What the human record shows
Two identical Phase 3 randomized controlled trials, run together as RECONNECT (n=1267 premenopausal women with HSDD), met both coprimary endpoints: bremelanotide 1.75 mg subcutaneous as-needed improved sexual desire (integrated FSFI-desire +0.35, P<.001) and reduced desire-related distress (integrated FSDS-DAO item 13 -0.33, P<.001) versus placebo over 24 weeks [3]. FSFI and FSDS are the standard questionnaires trials use to score sexual desire and the distress low desire causes. A 52-week open-label extension (684 women) sustained those gains with no new safety signals [4].
The effect is statistically real and clinically modest — that honest distinction matters, and critical re-analyses have pressed exactly that point [3]. A separate fMRI study (n=31) gave the mechanism a picture: MC4R agonism increased desire for up to 24 hours and altered how the brain processed erotic stimuli [5]. Read the RECONNECT Phase 3 trials in full on the research page.

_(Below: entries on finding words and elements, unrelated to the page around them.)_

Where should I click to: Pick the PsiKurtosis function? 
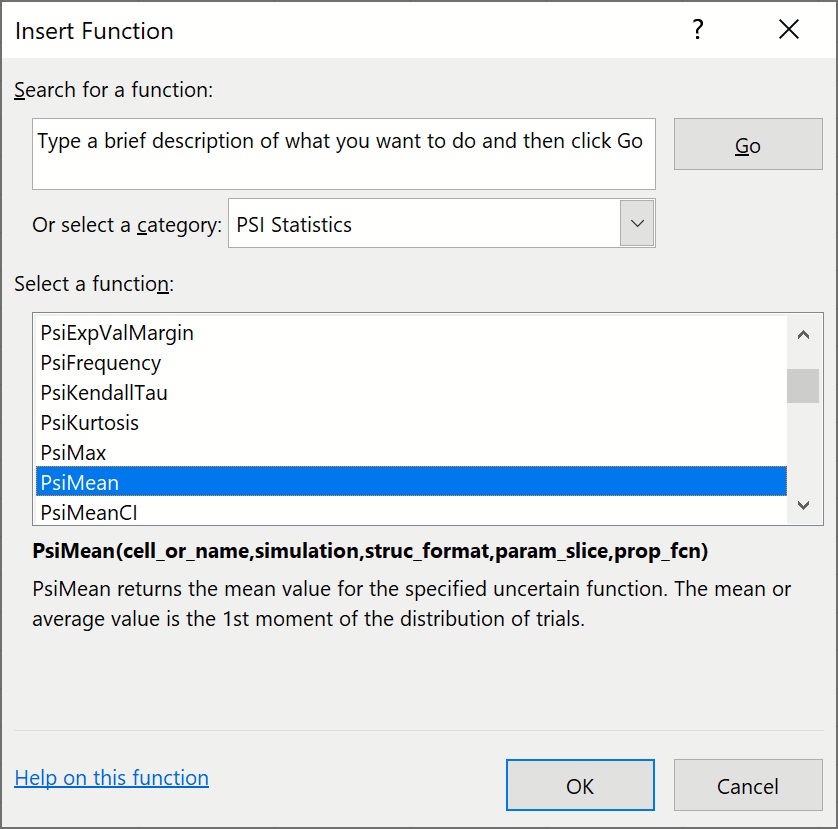[89, 423]

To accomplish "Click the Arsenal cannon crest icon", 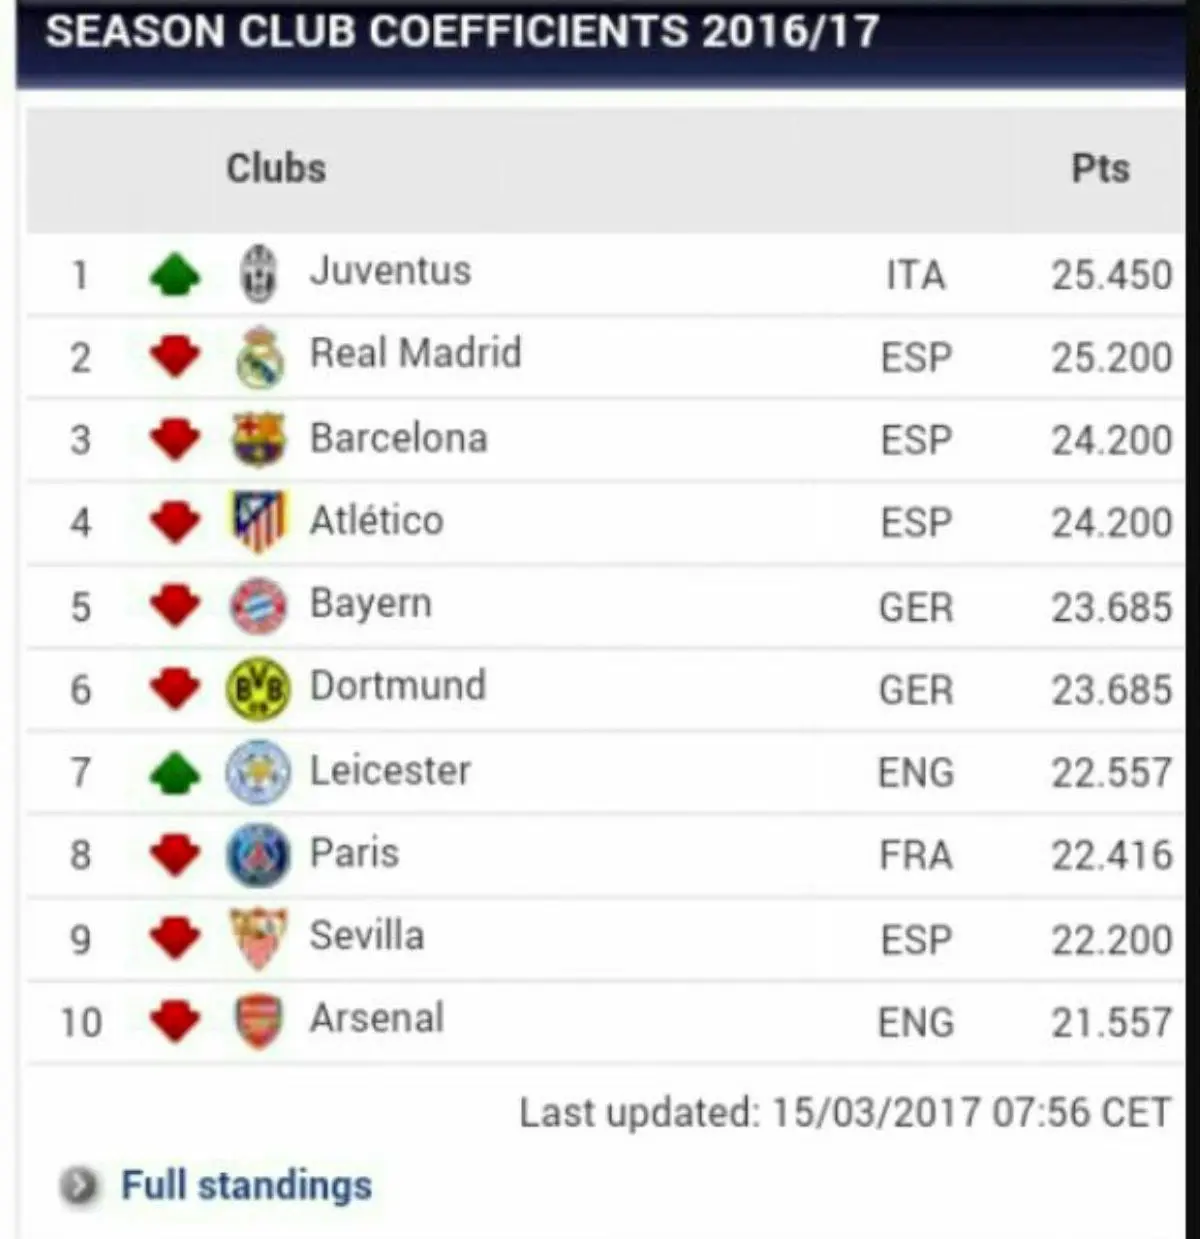I will tap(259, 1021).
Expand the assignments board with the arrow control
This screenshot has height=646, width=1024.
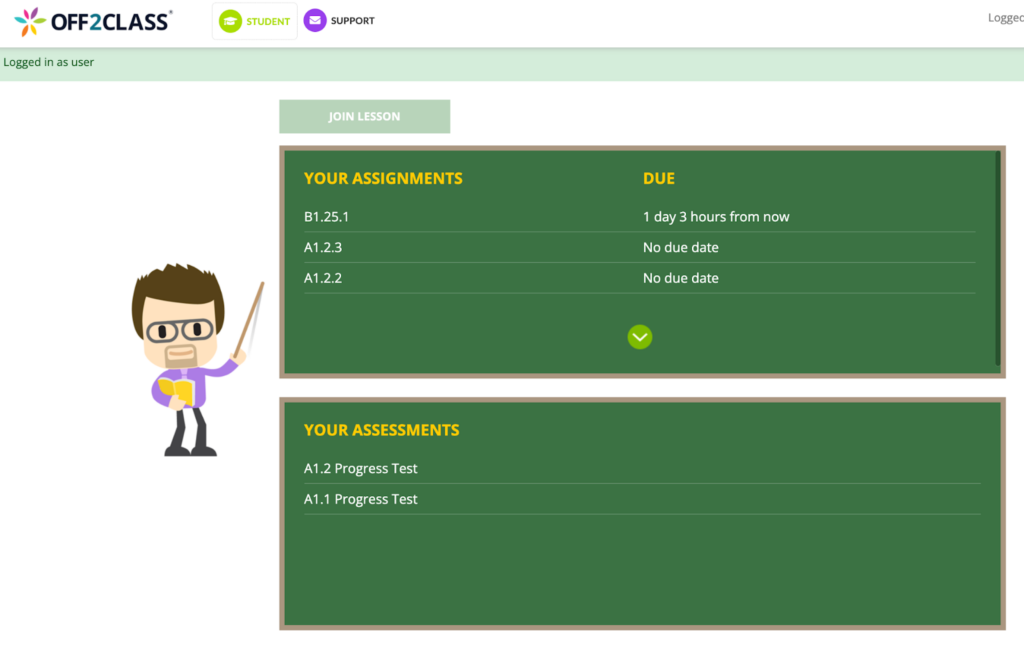pyautogui.click(x=640, y=337)
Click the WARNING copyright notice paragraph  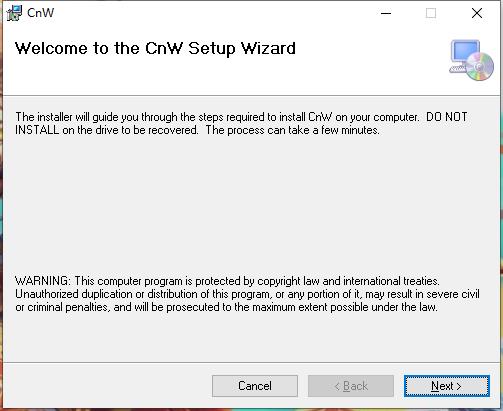(x=247, y=294)
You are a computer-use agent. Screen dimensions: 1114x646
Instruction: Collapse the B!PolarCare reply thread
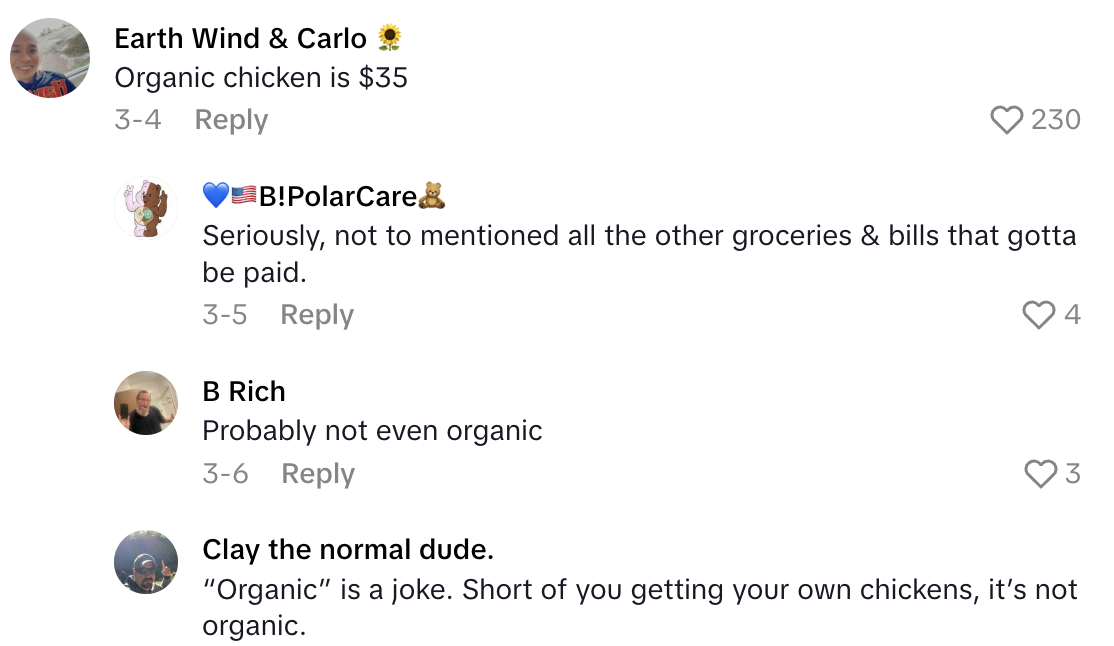point(317,314)
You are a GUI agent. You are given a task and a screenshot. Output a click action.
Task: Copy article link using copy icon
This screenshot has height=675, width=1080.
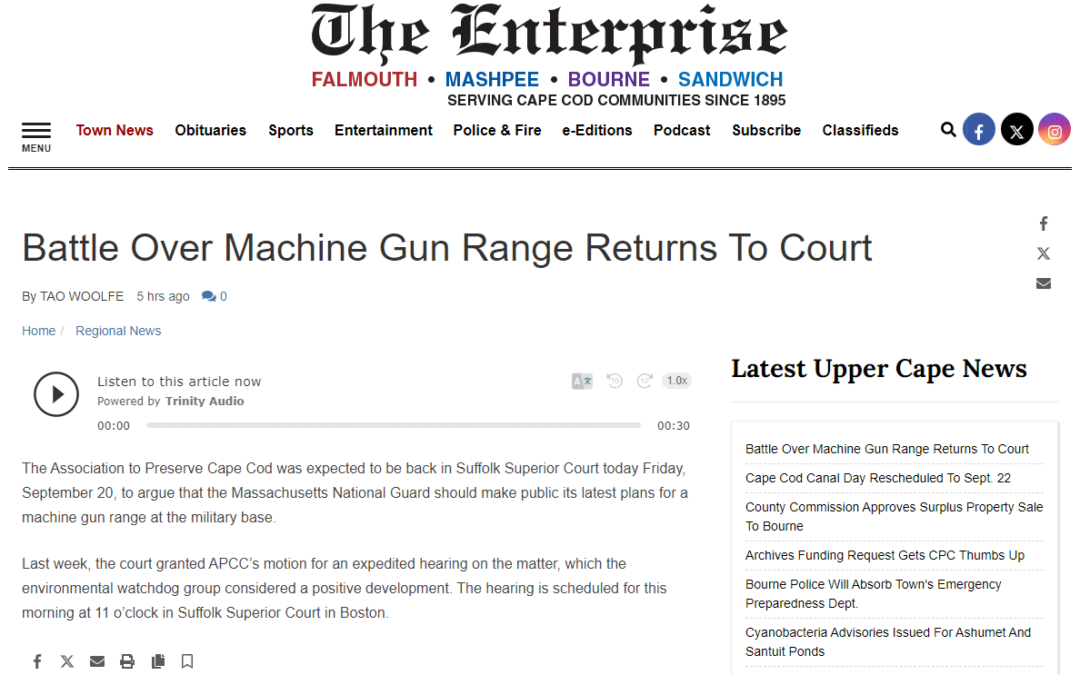pyautogui.click(x=157, y=661)
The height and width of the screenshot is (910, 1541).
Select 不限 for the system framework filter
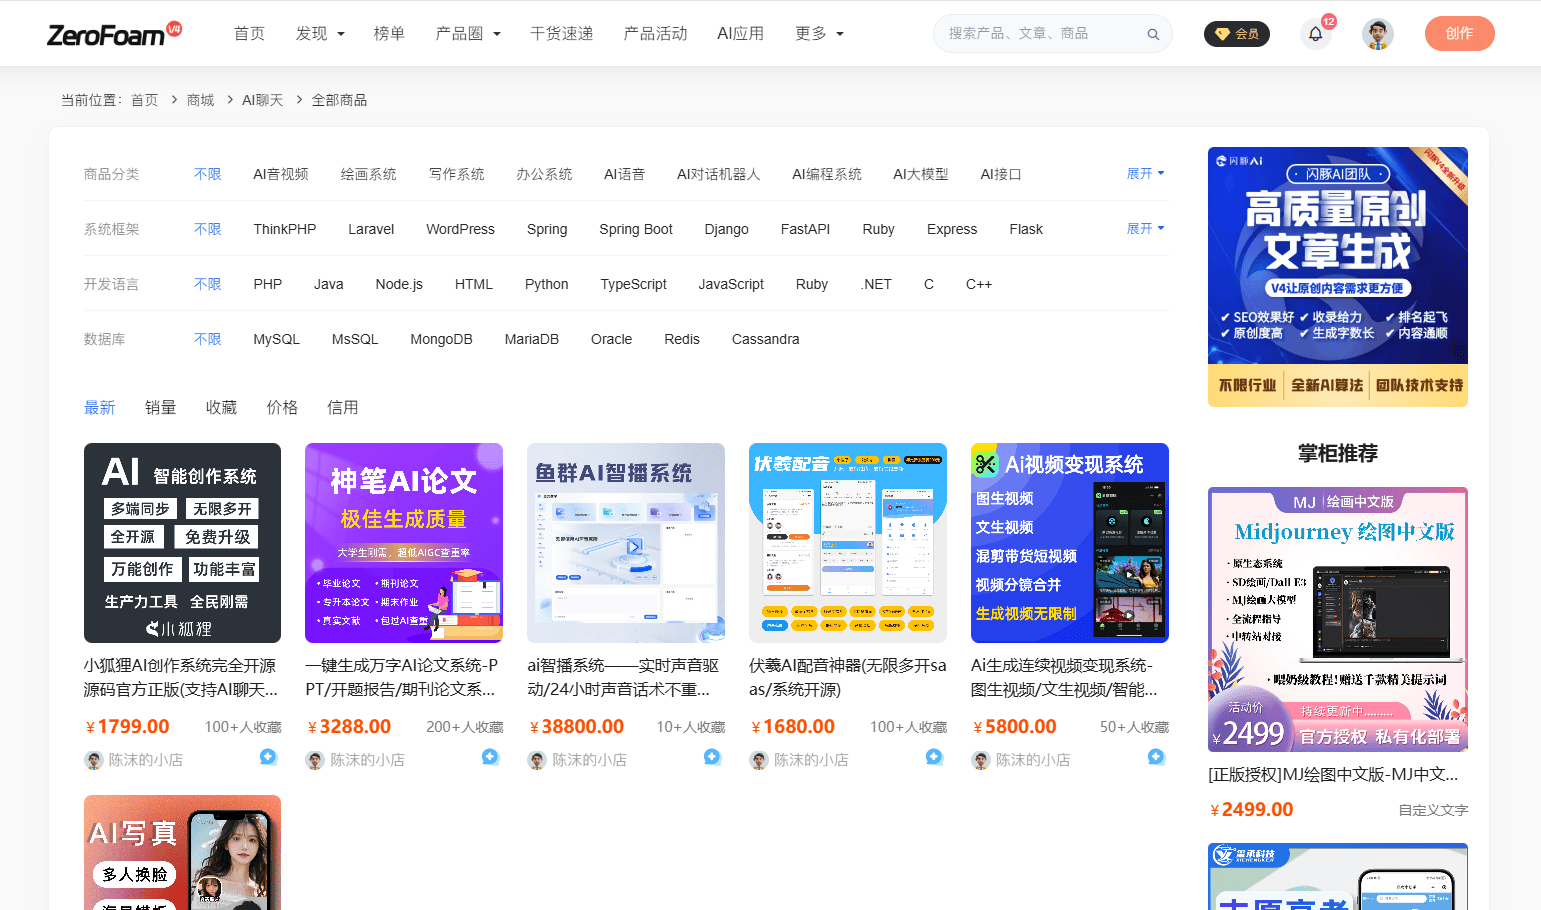(207, 228)
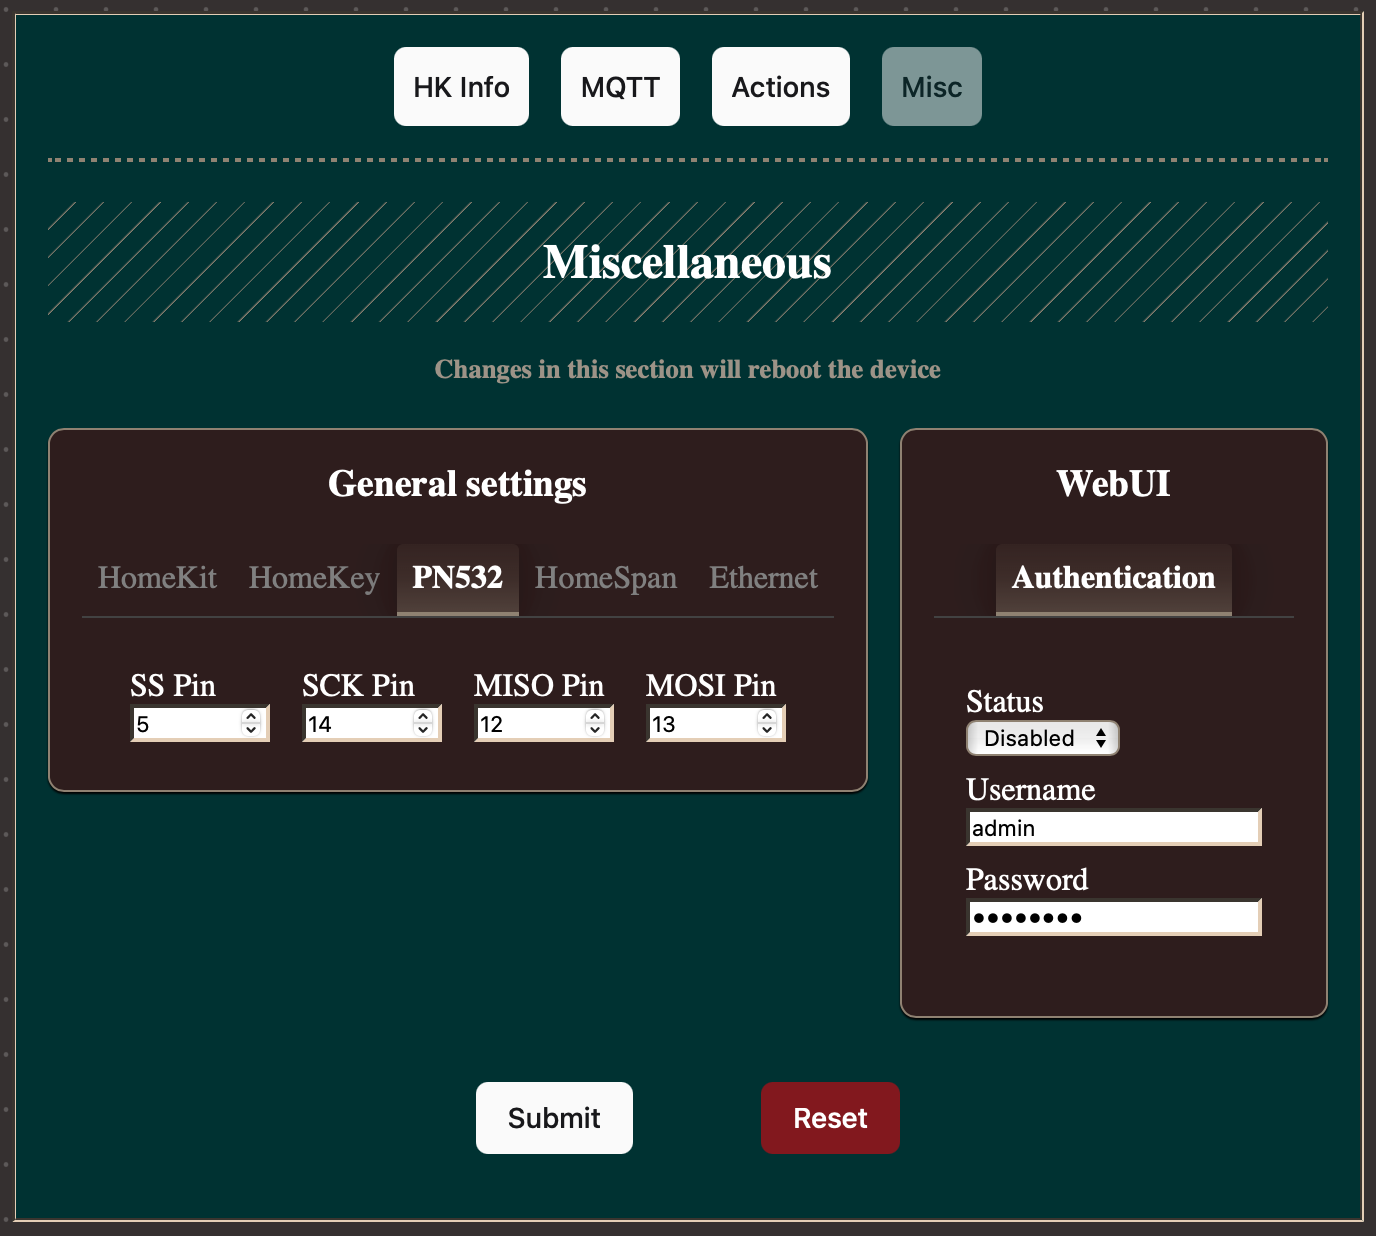
Task: Open the Actions page
Action: pos(780,87)
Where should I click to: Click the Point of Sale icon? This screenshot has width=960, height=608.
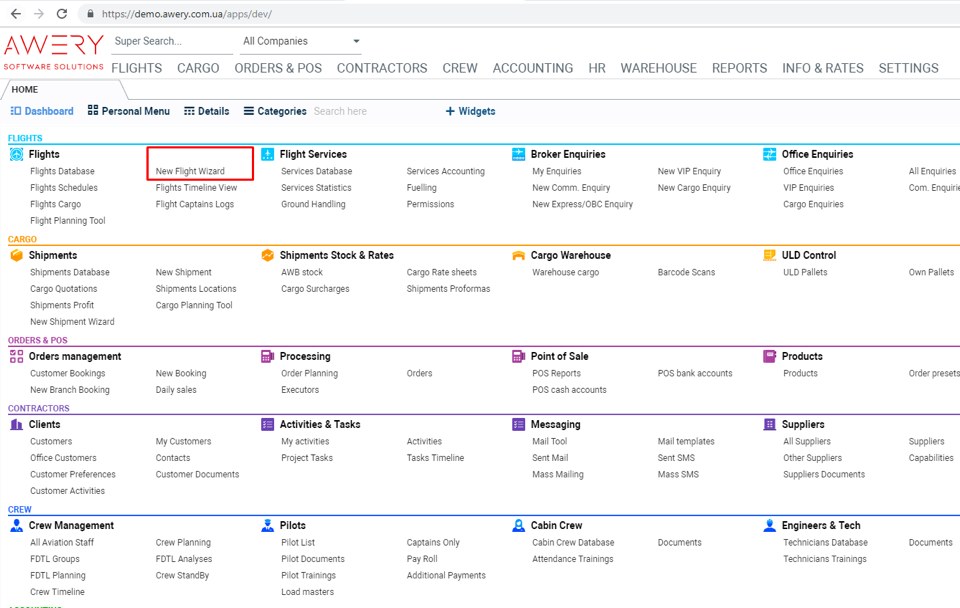[x=518, y=356]
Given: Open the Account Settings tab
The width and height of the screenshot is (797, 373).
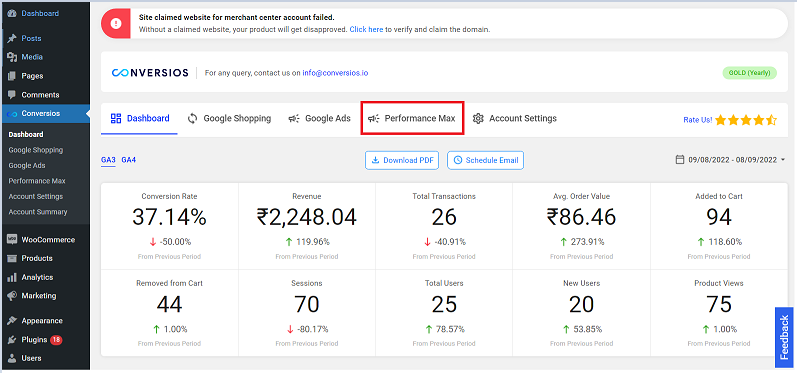Looking at the screenshot, I should (x=514, y=118).
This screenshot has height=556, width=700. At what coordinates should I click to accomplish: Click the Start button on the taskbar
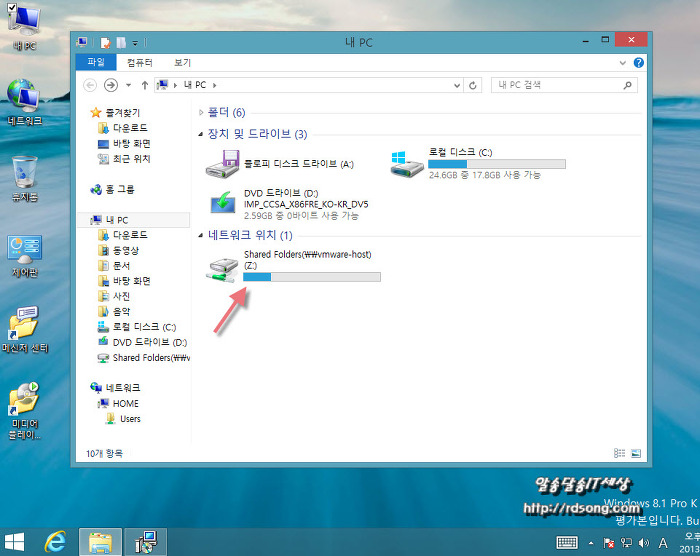point(16,541)
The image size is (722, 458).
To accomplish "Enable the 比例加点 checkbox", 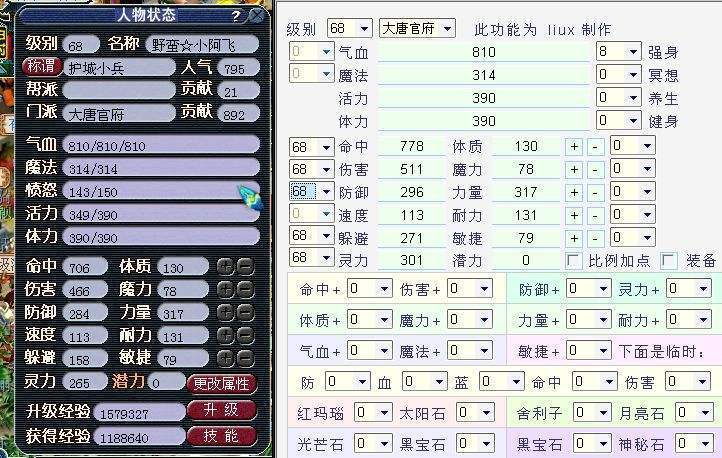I will tap(573, 260).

PT-141 for men, and the tolerability question
The approval is for women. But PT-141's earliest human work was in men: systemic administration produced dose-dependent erectile activity, including in some sildenafil non-responders [1][7]. That use is off-label and investigational — never approved — and a 2024 Phase 2 program is now studying bremelanotide co-administered with a PDE-5 inhibitor in non-responders [14]. The full picture, including the discontinued intranasal route and the PDE-5-combination logic, lives on PT-141 for men.
Tolerability is the other half of the story, and it is not buried here. Nausea is common (~40% over long-term use) and the leading reason participants stopped; flushing (~21%) and headache (~12%) follow [4]. A transient rise in blood pressure is documented, which is why the label contraindicates use in uncontrolled hypertension or known cardiovascular disease [6]. The honest tolerability picture — clinical data and clearly-labeled community reports kept apart — is laid out under PT-141 side effects.
Material sold as "PT-141 research chemical" is laboratory material, not the approved finished drug, and sits entirely outside the pharmaceutical-approval framework — no oversight of identity, purity, or concentration. This site summarizes the published record; it recommends no dose to anyone.